5 Advanced Java Debugging Techniques Every Developer Should Know About
Production debugging is hard, and it’s getting harder. With
architectures becoming more distributed and code more asynchronous, pinpointing
and resolving errors that happen in production is no child’s game. In this
article we’ll talk about some advanced techniques that can help you get to the
root cause of painful bugs in production more quickly, without adding material
overhead to your already busy production environment.
Better jstacks. jstack has been around for a long time
(about as long as the JVM’s been around) and even to this day remains a crucial
tool in every developer’s arsenal. Whenever you’re staring at a Java process
that’s hung or not responding, it’s your go-to tool to see the stack trace of
each thread. Even so, jstack has a couple of disadvantages that detract from
its ability to help you debug complex issues in production. The first is that
while it tells you what each thread is doing through its stack trace, it
doesn't tell what you why it’s doing it (the kind of information usually only
available through a debugger); and it doesn’t tell you when it started doing
it.
Fortunately enough, there’s a great way you can fix that,
and make a good tool even better, by injecting dynamic variable state into each
thread’s data. The key to this problem lies in one of the most unexpected
places. You see, at no point in it’s execution does jstack query the JVM or the
application code for variable state to present. However there is one important
exception, which we can leverage to turn lemons into lemonade, and that is -
the Thread.Name() property, whose value is injected into the stack dump. By
setting it correctly you can move away from uninformative jstack thread printouts
that looks like this
“pool-1-thread-1″ #17 prio=5 os_prio=31
tid=0x00007f9d620c9800 nid=0x6d03 in Object.wait() [0x000000013ebcc000]

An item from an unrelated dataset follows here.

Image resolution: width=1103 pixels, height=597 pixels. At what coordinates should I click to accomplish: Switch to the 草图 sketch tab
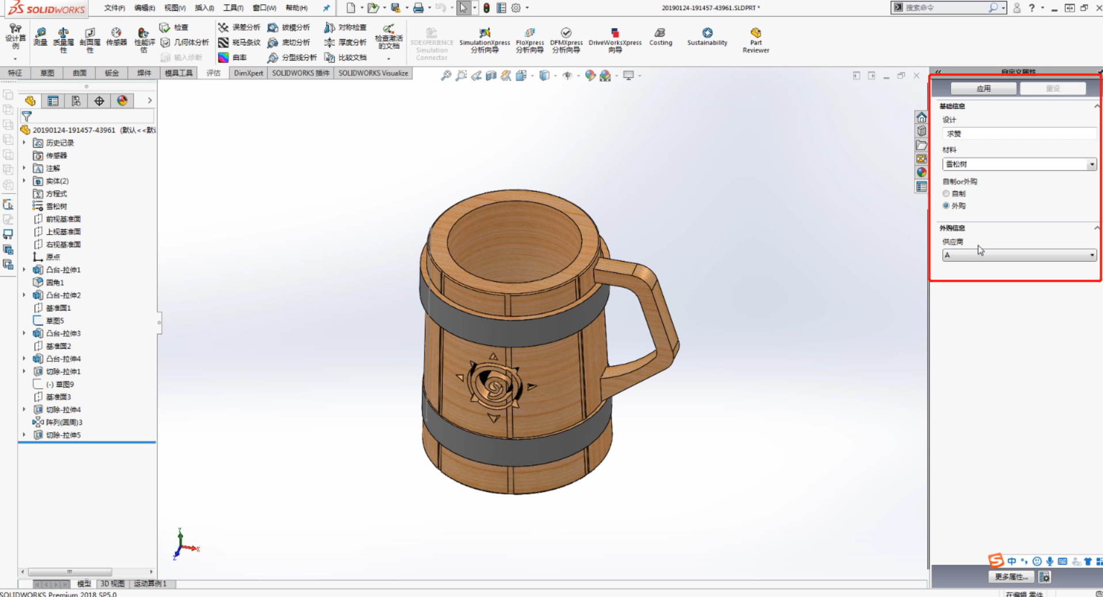47,73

Compare that with the following thread printout that
contains a description of the actual work being done by the thread, the input
parameters passed to it, and the time in which it started processing the
request:
”pool-1-thread- #17: Queue: ACTIVE_PROD, MessageID: AB5CAD,
type: Analyze, TransactionID: 56578956, Start Time: 10/8/2014 18:34″
Here’s an example for how we set a stateful thread name:
private void processMessage(Message message) { //an entry
point into your code
String name =
Thread.currentThread().getName();
try {
Thread.currentThread().setName(prettyFormat(name,
getCurrTranscationID(),
message.getMsgType(),
message.getMsgID(), getCurrentTime()));
doProcessMessage(message);
}
finally {
Thread.currentThread().setName(name); // return to original name
}
}
In this example, where the thread is processing messages out
of a queue, we see the target queue from which the thread is dequeuing
messages, as well as the ID of the message being processed, and the transaction
to which it is related (which is critical for reproducing locally), and last,
but far from least - the time in which the processing of this message began.
This last bit of information enables you to look at a server jstack with
upwards of a hundred worker threads, and see which ones started first and are
most likely causing an application server to hang.
(Click on the image to enlarge it)
An example of how an enhanced jstack shows dynamic variable
state for each thread in the dump. Thread start time is marked as TS.
The capability works just as well when you’re using a
profiler, a commercial monitoring tool, a JMX console, or even Java 8’s new
Mission Control. In all of these cases, your ability to look at the live thread
state, or a historic thread dump, and see exactly what each thread is doing and
when it started is materially enhanced by having stateful thread contexts.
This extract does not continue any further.